Professor Snape started the day like he usually did: a glare, and an announcement.

"Because of some students' recent behaviors in this classroom, you will all be assigned a partner. Malfoy, go with Potter. Granger, with Parkinson. And Weasley, go with Crabbe."

Ron groaned and dragged himself next to the "ape-human", as Ron called him.

"Now, the instructions are up on the board for the Antidote to Common Poisons, which you will be-"

There was a loud yell, Harry had just lunged over the table and tackled Malfoy in a hug. Almost instantly, every Gryffindor was hugging their Slytherin partners.

Hermione was almost wrestling Pansy, Ron was struggling very much with Vincent Crabbe, and even Neville was embracing His partner, Blaise Zabini.

"Enough!" Snape shouted. He flicked his wand and the Slytherins were released from their captors.

"Fifty points from Gryffindor! And Potter, a week's detention!"

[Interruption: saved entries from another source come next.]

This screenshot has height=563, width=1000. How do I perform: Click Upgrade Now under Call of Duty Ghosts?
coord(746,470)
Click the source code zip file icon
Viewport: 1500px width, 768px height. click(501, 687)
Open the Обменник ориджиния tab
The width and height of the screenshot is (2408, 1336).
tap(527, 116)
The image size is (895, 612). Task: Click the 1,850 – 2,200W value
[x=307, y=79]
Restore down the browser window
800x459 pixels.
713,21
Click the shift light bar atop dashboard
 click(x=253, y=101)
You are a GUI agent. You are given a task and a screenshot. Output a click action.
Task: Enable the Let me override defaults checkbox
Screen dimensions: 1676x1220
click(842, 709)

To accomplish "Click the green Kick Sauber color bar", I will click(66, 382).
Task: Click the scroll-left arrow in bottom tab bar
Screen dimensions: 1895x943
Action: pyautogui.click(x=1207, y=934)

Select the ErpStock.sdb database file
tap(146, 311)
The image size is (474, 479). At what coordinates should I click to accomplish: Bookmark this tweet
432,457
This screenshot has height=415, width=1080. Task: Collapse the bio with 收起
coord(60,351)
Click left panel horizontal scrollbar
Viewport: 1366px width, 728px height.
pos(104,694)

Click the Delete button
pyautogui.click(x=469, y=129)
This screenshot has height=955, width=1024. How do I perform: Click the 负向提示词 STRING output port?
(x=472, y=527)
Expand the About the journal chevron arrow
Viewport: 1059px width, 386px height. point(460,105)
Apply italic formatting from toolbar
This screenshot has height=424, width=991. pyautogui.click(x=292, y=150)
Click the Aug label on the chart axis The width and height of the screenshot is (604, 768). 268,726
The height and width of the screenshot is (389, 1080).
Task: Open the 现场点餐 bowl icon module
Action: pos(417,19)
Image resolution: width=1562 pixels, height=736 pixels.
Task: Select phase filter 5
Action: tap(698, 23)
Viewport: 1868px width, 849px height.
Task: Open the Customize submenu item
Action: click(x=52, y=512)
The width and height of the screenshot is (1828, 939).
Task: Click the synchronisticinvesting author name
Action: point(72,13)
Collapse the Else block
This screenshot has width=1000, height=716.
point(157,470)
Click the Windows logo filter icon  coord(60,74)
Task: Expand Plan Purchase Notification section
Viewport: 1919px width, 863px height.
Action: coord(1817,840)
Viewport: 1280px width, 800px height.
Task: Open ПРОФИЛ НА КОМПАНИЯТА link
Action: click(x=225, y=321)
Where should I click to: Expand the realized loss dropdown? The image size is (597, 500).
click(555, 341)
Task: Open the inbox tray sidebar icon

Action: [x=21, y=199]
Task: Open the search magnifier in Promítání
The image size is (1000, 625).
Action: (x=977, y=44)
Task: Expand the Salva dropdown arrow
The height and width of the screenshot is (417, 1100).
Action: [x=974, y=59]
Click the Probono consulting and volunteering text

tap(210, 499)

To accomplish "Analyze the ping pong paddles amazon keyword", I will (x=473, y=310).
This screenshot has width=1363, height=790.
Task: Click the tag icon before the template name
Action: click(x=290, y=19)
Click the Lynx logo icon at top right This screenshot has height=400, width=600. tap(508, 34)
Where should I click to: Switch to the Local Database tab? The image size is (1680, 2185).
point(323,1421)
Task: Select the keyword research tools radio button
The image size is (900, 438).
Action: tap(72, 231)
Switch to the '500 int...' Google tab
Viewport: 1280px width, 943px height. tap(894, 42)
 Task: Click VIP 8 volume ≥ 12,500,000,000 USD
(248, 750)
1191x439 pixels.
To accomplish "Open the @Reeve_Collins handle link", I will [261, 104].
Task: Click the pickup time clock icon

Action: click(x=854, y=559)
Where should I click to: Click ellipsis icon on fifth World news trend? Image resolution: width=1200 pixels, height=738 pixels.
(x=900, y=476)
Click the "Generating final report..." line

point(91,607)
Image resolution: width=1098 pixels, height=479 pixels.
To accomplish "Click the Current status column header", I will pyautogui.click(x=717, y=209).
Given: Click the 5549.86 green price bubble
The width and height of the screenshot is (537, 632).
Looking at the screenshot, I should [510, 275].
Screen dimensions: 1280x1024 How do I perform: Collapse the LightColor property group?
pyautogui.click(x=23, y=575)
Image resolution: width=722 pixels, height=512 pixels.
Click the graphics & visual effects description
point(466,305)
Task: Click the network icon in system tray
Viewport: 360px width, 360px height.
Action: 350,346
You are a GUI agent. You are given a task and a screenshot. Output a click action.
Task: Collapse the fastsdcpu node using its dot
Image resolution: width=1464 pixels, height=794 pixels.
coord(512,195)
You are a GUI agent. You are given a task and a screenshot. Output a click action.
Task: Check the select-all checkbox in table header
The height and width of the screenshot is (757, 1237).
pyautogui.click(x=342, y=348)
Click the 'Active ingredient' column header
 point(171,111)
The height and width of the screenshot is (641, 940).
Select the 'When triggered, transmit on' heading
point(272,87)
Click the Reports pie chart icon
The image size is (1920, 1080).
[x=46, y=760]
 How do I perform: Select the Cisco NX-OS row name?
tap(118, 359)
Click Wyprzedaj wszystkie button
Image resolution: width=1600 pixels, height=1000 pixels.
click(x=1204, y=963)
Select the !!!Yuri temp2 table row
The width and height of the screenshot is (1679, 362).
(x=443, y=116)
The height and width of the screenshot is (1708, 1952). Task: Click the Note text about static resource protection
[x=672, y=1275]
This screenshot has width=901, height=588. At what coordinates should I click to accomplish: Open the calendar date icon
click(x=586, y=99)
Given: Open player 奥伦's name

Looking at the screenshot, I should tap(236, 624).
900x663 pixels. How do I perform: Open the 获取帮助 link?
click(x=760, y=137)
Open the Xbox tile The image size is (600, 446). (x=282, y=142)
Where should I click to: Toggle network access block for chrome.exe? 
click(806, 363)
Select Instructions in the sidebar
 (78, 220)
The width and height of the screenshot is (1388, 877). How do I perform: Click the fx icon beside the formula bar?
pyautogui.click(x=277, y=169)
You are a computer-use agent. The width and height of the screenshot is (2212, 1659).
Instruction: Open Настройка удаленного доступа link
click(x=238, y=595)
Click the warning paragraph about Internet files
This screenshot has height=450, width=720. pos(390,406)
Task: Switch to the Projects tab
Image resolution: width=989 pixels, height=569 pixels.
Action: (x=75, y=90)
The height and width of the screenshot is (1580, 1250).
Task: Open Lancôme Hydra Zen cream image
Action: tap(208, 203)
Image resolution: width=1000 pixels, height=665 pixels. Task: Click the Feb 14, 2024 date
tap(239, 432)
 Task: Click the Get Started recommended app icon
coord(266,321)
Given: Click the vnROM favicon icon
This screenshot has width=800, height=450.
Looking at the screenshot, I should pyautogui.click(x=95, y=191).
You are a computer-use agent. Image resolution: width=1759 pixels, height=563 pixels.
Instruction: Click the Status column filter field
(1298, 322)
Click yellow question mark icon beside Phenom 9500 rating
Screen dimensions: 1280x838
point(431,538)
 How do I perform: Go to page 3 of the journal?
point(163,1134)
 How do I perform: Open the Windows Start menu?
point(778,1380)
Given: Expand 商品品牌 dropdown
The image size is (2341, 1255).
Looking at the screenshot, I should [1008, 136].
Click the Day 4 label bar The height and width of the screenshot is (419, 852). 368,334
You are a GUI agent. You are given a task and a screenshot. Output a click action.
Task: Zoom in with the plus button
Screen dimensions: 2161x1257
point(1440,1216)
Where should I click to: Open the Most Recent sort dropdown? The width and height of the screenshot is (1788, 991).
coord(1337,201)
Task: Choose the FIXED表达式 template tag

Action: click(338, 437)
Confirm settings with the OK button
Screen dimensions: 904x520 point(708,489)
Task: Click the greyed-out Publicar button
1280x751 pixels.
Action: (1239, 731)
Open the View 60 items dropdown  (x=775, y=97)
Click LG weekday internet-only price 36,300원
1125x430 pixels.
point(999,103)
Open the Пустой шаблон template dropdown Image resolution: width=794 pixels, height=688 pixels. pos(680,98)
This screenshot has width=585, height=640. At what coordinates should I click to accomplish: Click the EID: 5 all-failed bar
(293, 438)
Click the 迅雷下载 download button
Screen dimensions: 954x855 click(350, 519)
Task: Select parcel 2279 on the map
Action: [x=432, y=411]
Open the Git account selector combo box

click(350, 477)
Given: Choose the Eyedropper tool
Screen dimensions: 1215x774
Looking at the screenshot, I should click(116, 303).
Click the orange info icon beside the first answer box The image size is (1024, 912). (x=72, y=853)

Ron looked around. Harry was… grinning?

Step by step, he made his way up to the Potions Master, opened his arms and shouted,

"Happy Hug-A-Slytherin Day, Professor!"

Rule 126: I am not allowed to declare an official Hug a Slytherin Day

Thanks for reading! I'm definitely writing more, but it's hard because of school, and it's hard to find time to type up the stories, so most of my stories are on hold. Which also stinks, because I have like, 5 unpublished.


	2. Chapter 2

More story! Okay, let's go!

"Um, Ron?" Harry asked, holding an obviously large envelope. "What exactly is this?"

"Oh, that?" Ron answered, his eyes growing large as he read the print from behind. "It-it's nothing, mate. C'mon, let-let's play some Wizard Chess."

'It's not another Howler, is it?" Harry groaned, remembering their second year together.

"What? No! It's just- Just give it here." Ron responded.

"Well, it must have been important, I mean, look! There's an official Ministry of Magic Seal on the front."

"Oh, it must be Dad sending me some… pumpkin juice?" Ron could feel himself turning red.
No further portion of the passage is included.